Wrangham’s thesis is elegantly laid out in
Catching Fire and I won’t attempt to trace all the threads he has woven into it. Simply put, he looks at two important transitions in the evolution of modern humans. The first occurred 2.5 million years ago when the habiline lineage emerged from the chimp-like australopithecines that preceded them. Habilines were larger and bigger-brained and used primitive stone tools, all the better to skin big game. The second transition took place 1.8 million years ago with the appearance of
Homo erectus, a proto-human that walked like us and even looked like us, with a small mouth, smaller jaw, and smaller teeth.
Until now, anthropologists had settled on the Man-the-Hunter hypothesis to explain the emergence of both habilines and
Homo erectus. Bigger brains made for more clever hunters and weapon makers, bigger bodies for better long distance travel and rapid pursuit, and the whole mix encouraged more cooperative social behavior. Everyone agrees that consistent meat eating made a big difference in human evolution. But a closer look at Man-the-Hunter shows that the hypothesis doesn’t square with what we know of the dietary economics of hunter-gatherer societies.
Wrangham’s contribution is to view these transitions as driven by the higher food value and time savings obtained by cooking meat and gathered foods such as tubers. In other words, the evolution of modern humans was driven by the control and use of fire. (Again, read his book for the fascinating array of evidence—it includes calorie availability, relative gut length, sexual division of labor, and an analysis of how long it takes to chew raw monkey meat off the bone.)
Wrangham’s a audacious idea relies on a detailed reading of the fossil record—the dating of campfire sites, refuse middens, and pollen grains. Suffice it to say that new evidence keeps pushing back the date for the first use of fire by proto-humans. Wrangham’s hypothesis is more than plausible.

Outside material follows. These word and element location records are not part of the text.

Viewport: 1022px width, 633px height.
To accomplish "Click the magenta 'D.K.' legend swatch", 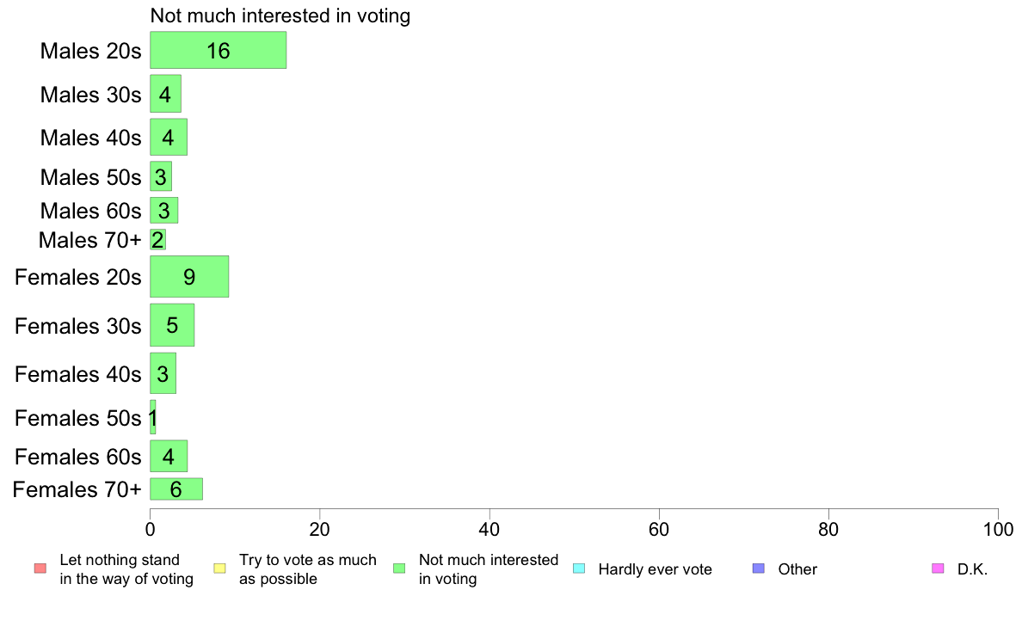I will (x=938, y=568).
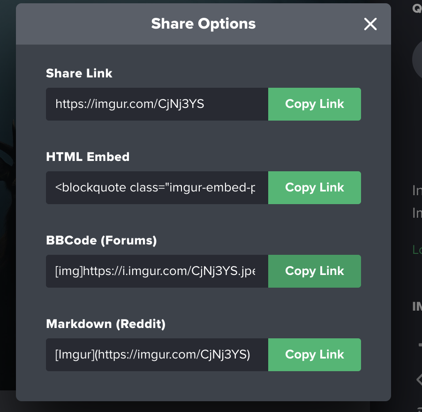Click the Share Options dialog title
Viewport: 422px width, 412px height.
pos(203,24)
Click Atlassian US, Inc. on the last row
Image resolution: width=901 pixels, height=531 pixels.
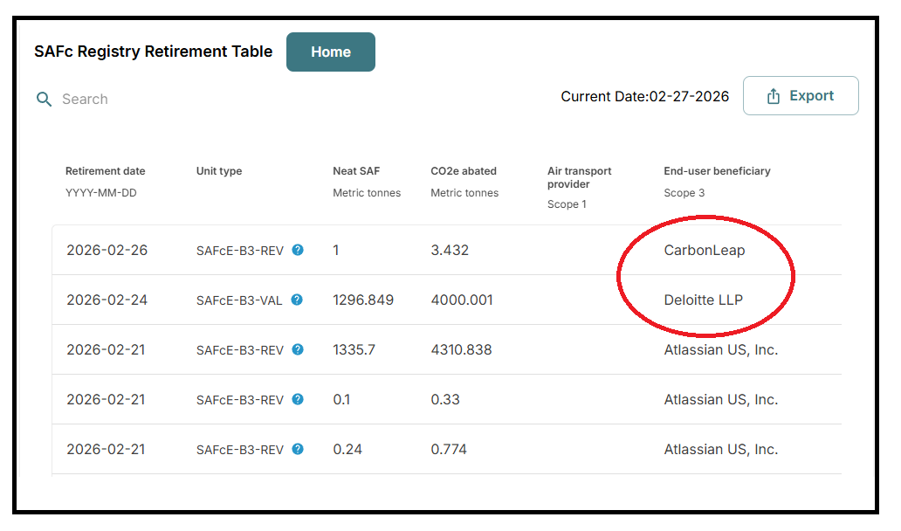[x=721, y=449]
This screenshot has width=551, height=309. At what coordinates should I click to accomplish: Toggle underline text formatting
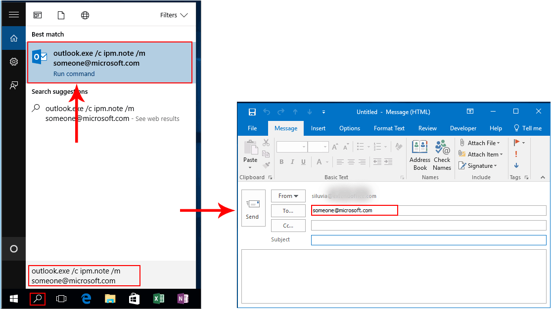tap(303, 162)
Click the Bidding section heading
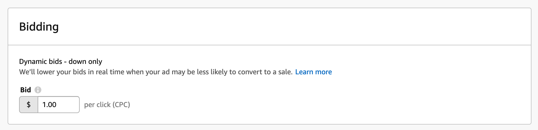538x130 pixels. [39, 27]
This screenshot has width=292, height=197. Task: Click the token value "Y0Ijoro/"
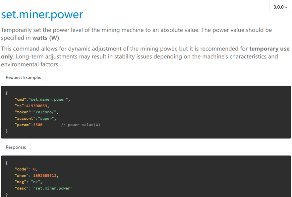pos(45,112)
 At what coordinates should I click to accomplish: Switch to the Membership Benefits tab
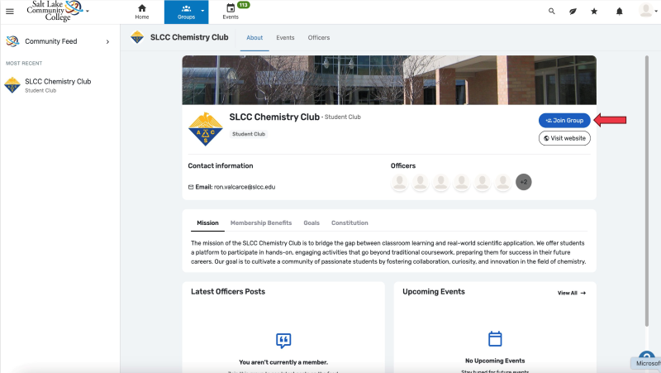(x=260, y=223)
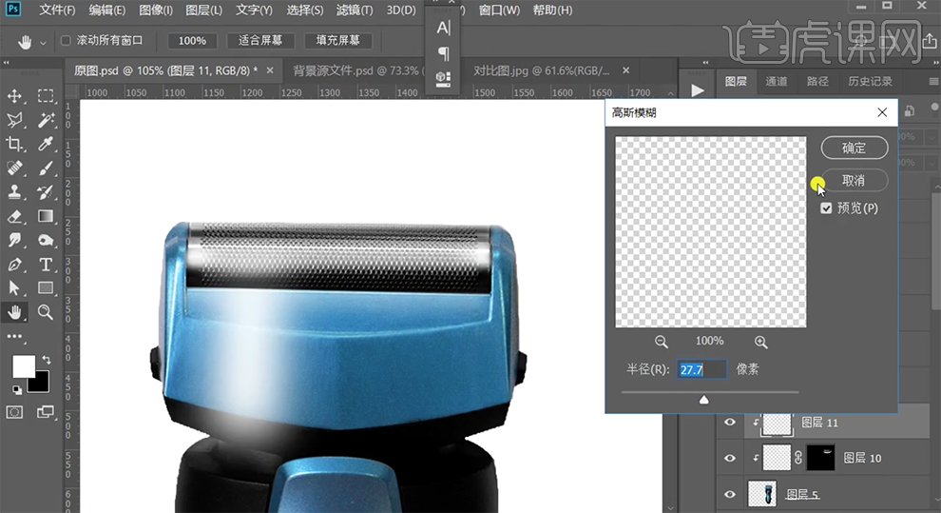The height and width of the screenshot is (513, 941).
Task: Hide 图层 10 with its eye icon
Action: 730,458
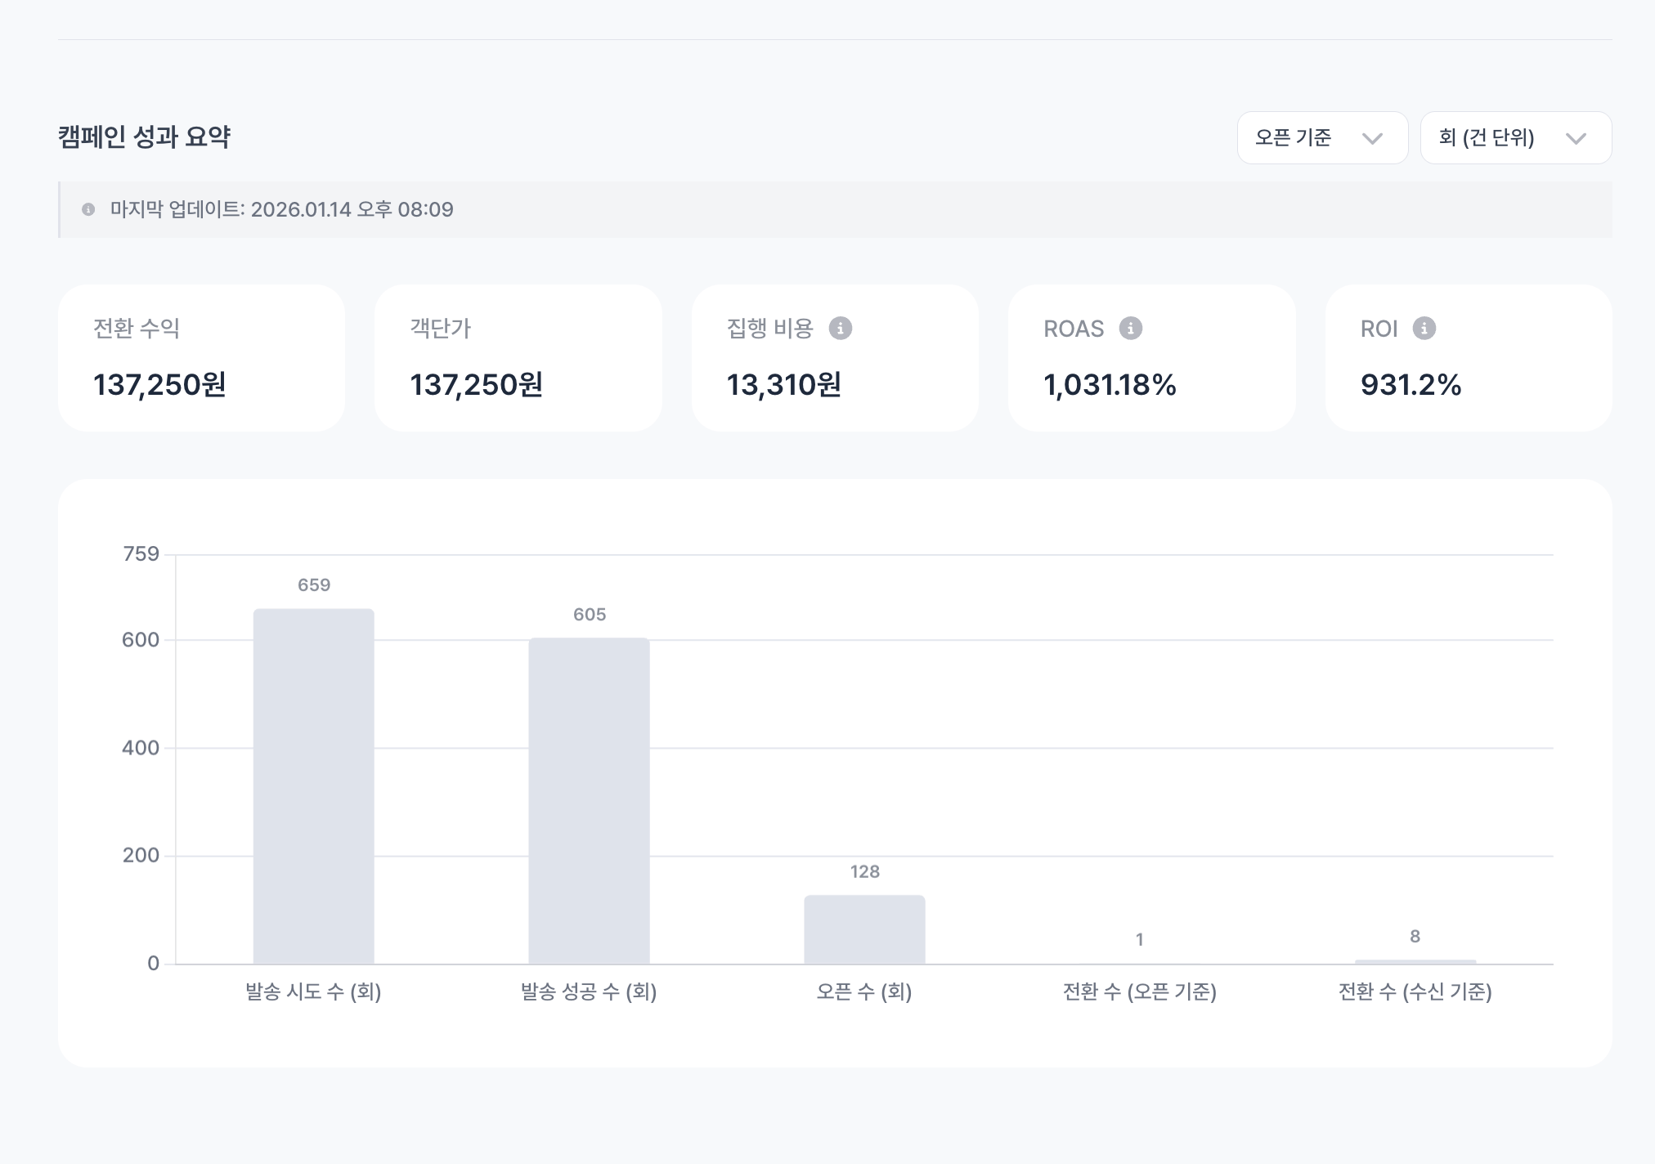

Catching Fire was published after my book, so I relied on Wrangham’s earlier scientific papers to describe his ideas. In my chapter “A Nose for the Mouth” I take the ball and run with it, pointing out that cooking produces novel smells (carmelized and roasted notes); that the domestication of livestock produced new food smells (milk, yogurt, and cheese); that the domestication of grains produced new smells (gruel, bread, and toasted notes); and last, but not least, that fermented alcoholic beverages produce even more.
Add to this the new studies showing that olfactory receptor genes evolve rapidly, especially in the past 20,000 years during which domestication of animals and crops took place. The resulting picture, I argue, is one in which human olfactory abilities are fine-tuned by evolution to create higher-resolution flavor perception. In effect, our nose evolved to serve our mouth.
I just got around to
Catching Fire and enjoyed it. It’s a captivating story, well-told: science in a conversational tone. Given my obsessive focus, I looked eagerly for what Wrangham had to say about smell. Surprisingly little it turns out. In one passage he describes how modern non-human primates prefer sweet and cooked food, just as we do, and how these preferences may be hardwired in our brain. In another, he vividly describes the taste of various fruits in the chimpanzee diet. Wrangham is my kind of scientist: a field guy who just rolls up his sleeves and tries a mouthful of
Pseudospondias microcarpa fruits. Verdict: inedibly bitter due to high tannin content. Conclusion?
The shifts in food preference between chimpanzees and humans suggest that our species has a reduced physiological tolerance for foods high in toxins or tannins. Since cooking predictably destroys many toxins, we may have evolved a relatively sensitive palate.
I agree. I also think there’s a lot more good science to be done in the paleo-anthropology of olfaction. Let’s get out there and do it.